Unilever dragged lower as Asian market slowdown bites
Jim Armitage is the City editor of The Independent and London Evening Standard group of newspapers. He has been a reporter and editor for more than 20 years and was recently shortlisted for the Press Gazette financial journalist of the year and The Society of Editors financial journalist of the year awards. He contributes news, investigative reports and comment to the Independent titles plus a daily column in the Evening Standard.
Thursday 24 October 2013
Magnum ice cream to Dove soap maker Unilever today laid bare the extent of its difficulties in emerging markets as it reported a near 7 per cent slump in global turnover over the past quarter.
Along with many consumer goods companies hit by the sudden growth slowdown in Asia and Latin America since the US Federal Reserve began debating slowing its stimulus efforts, Unilever had already braced the market last month for a bad set of numbers.
In the event, the third quarter trading statement showed turnover falling 6.5 per cent to €12.5 billion (£10.2 billion). What it called underlying sales growth, at 3.2 per cent, was the slowest quarterly pace for four years.

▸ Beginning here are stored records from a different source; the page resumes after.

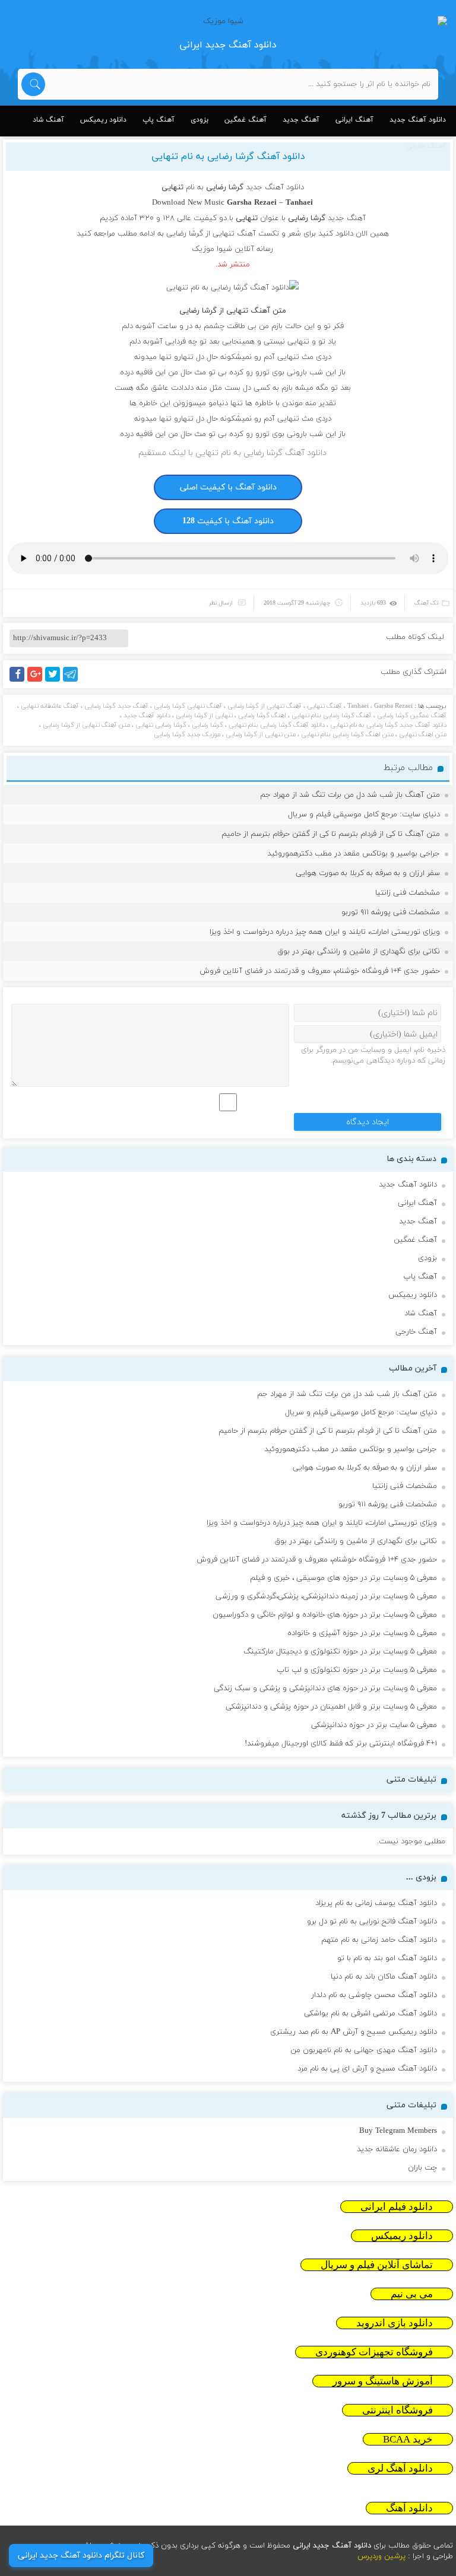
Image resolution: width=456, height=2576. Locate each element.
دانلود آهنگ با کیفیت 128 (228, 521)
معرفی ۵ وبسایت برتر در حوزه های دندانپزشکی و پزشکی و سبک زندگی (325, 1688)
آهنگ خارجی (416, 1332)
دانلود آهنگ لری (400, 2468)
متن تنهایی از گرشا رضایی (261, 734)
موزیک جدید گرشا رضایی (187, 734)
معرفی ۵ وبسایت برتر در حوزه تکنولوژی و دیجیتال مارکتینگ (340, 1651)
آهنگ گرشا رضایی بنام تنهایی (332, 715)
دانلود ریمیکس (103, 120)
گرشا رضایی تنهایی (160, 725)
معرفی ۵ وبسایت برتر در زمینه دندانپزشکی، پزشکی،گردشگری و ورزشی (326, 1596)
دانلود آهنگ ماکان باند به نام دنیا (384, 1976)
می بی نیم (412, 2294)
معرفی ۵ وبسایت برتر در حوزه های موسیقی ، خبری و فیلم (343, 1578)
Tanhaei (358, 706)
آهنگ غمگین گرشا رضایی (411, 715)
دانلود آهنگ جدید (418, 120)
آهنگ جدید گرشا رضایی (116, 706)
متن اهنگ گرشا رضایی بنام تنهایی (347, 734)
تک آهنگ (426, 603)
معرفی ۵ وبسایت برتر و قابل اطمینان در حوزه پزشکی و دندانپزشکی (331, 1707)
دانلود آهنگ (409, 2508)
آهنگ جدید (301, 120)
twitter (59, 681)
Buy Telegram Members (398, 2131)
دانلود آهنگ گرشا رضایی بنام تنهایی (277, 725)
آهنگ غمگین (245, 120)
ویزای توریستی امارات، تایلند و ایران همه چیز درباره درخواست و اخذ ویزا (325, 932)
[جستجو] (33, 84)
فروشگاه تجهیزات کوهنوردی (374, 2352)
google (40, 681)
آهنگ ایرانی (354, 120)
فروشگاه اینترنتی (397, 2410)
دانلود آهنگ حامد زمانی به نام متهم (379, 1940)
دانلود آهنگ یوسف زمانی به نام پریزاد (376, 1903)
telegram (73, 681)
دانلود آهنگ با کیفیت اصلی (228, 487)
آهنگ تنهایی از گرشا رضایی (264, 706)
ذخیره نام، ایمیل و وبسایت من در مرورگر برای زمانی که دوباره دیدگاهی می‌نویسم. (373, 1055)
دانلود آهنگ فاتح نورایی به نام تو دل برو (372, 1921)
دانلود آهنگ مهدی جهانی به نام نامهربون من (363, 2050)
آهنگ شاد (48, 120)
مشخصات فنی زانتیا (407, 893)
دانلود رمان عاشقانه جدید (397, 2149)
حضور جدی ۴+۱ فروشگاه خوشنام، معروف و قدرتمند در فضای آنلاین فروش (320, 971)
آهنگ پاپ (158, 120)
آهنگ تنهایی (324, 706)
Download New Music (188, 203)
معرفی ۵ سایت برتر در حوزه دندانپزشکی (374, 1725)
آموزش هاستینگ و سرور (382, 2381)
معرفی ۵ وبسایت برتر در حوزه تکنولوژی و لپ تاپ (357, 1670)
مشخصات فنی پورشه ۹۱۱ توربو (390, 912)
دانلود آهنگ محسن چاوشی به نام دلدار (374, 1995)
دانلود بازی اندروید (394, 2323)
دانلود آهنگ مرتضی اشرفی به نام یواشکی (370, 2013)
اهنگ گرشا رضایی (262, 715)
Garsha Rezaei (393, 706)
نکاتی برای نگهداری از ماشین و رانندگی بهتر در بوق (358, 951)
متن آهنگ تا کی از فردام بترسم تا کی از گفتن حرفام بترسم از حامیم (330, 834)
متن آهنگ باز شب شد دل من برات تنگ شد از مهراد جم (350, 795)
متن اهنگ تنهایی (422, 734)
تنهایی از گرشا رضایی (204, 715)
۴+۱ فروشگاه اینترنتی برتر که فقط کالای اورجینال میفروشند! (341, 1743)
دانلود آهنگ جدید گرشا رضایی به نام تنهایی (388, 725)
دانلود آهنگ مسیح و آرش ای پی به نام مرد (367, 2068)
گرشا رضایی (207, 725)
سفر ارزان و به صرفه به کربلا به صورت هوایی (368, 873)
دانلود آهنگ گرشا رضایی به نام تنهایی (228, 156)
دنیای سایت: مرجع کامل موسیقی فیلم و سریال (364, 814)
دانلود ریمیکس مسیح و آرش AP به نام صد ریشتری (353, 2032)
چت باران (422, 2167)
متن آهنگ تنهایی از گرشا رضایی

Meanwhile, Europe and North America continued to flatline despite economic data suggesting a recovery is well under way. Shares in the company fell sharply after last month’s profit warning, and slipped only slightly today, falling 2p to 2494p.
Chief executive Paul Polman today put a brave face on the numbers, saying that his company was still faring better than its competitors. “Emerging markets continue to be the main driver of our growth and, despite the current slowdown, they remain a significant growth opportunity which the company is well-placed to capitalise on,” he said.
Investors said there was some relief that the company had not further reduced its profit forecasts for the full year, with the general mood in the markets being that today’s numbers “could have been worse”.
Investec analyst Martin Deboo said: “Slower, slower everywhere. The story of Q3 is one of slowing geographies, slowing categories and some Macmillanite ‘little local difficulties’.”
The figures showed emerging markets growth had slowed from 10.3 per cent in June to just 5.9 per cent.
Food sales had a tricky season, with disappointingly slow sales of ice cream from the Walls owner in recession-bound southern Europe. Northern Europe was stronger, as the long, hot summer spurred sales. A global relaunch of Cornetto and continued strong sales of Magnum choc ices helped boost demand.